One gun that has not been mentioned is the 835.. Yes it is ugly, yes it kicks.. But as far as patterning goes, the 835 hands down is the most consistent performer with turkey loads.. Reason being the backbored barrel.. The 835 would also allow for better undisturbed flow such as bb, buckshot and T Dedyote for your predator expeditions. 

As for barrel length for patterning nothing shorter than a 24.. Yes shorter barrels can be turned into effective turkey weapons, but 26 inch barrels and longer provide more consistent patterns as well as are easier to find an effective combo.. 

Even with the new heavier than lead ammo a 60 yard shot on turkeys is doable with a large amount of pattern testing and the purchase of numerous different types of ammo and chokes.. 

If and when you do decide on a gun, hit me up via PM and I will do my best to help you choose shotshells and a choke for your new gun for turkey..


----------



## sixft4par (Apr 1, 2008)

The issue with going the encore route is the cost IMO. You buy two barrels and the forends and its going to be a pretty penny. I would look into something on the used rack. There are many great deals out there. For turkey and coyote something with a short barrel....camo....and semi auto would be great. If you can find an older 870 that would work great also.


----------



## sasquatchpa (Jan 20, 2005)

For 10 yrs. my only gun was a Mossy 500. Get the ribbed barrel with multi-choke and a rifled barrel. You can kill most any critter in Michigan.


----------



## downrange (Dec 25, 2010)

brushbuster said:


> What would it be.
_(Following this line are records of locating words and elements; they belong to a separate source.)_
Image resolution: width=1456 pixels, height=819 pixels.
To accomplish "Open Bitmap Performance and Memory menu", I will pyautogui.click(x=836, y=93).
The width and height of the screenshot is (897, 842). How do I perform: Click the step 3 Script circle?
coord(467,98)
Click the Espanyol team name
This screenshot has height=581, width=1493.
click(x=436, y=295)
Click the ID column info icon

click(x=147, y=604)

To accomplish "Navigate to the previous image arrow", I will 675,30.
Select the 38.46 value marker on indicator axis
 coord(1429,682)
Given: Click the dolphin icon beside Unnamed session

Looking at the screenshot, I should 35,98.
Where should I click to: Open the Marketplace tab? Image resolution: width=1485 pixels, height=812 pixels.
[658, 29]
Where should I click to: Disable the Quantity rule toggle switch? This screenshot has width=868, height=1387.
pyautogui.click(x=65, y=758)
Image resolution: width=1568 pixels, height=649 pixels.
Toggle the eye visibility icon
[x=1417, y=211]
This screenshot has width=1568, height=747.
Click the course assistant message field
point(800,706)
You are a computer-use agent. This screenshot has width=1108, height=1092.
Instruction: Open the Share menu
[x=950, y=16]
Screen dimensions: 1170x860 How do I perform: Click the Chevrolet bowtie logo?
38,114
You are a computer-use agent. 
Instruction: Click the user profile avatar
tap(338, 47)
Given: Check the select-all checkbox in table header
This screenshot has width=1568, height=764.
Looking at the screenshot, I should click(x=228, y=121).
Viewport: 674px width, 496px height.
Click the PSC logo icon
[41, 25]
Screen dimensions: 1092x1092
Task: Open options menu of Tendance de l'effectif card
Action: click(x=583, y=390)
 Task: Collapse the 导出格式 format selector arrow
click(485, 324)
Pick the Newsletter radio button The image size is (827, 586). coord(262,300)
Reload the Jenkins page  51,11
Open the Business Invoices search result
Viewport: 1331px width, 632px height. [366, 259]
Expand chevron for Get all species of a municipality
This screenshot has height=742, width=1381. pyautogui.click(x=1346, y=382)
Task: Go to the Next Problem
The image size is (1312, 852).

I am planning on putting one on lawaway this winter and hope to have it out by spring.
> I want a combo gun that is ideal for Turkeys, Coyotes and deer.
> Would you get a auto loader, pump or single shot? What scope setup would you invest in. 3inch or 3/1/12? Thumb hole stock or plain janer.
> I dont hunt upland birds or waterfowl so i dont care about that issue.


i own a lot of shotguns. i use 1 gun for deer/turkey/'yotes. BPS 10 gauge 24" with a red dot.


----------



## D.C.U.P. (May 24, 2002)

PM sent


----------



## inland44 (Dec 1, 2008)

Up until the other day I was pretty much set on getting a Remington 11-87 Sportsman in 20ga as a multi season turkey/slug and upland/dove gun. When to one of the local Gander Mt stores to brows, they had 8 or 10 versions in the racks 20ga/12ga, youth, slug, and field models. The parkerized finish on the recievers ranged from so so to down right CRAP, one was so bad it looked as if it was just gone over lightly with flat black spray paint. All of the recoil pads fit poorly and with only a little effort could be pulled off. Needless to say not impressed considering the 599-799 price tag.


----------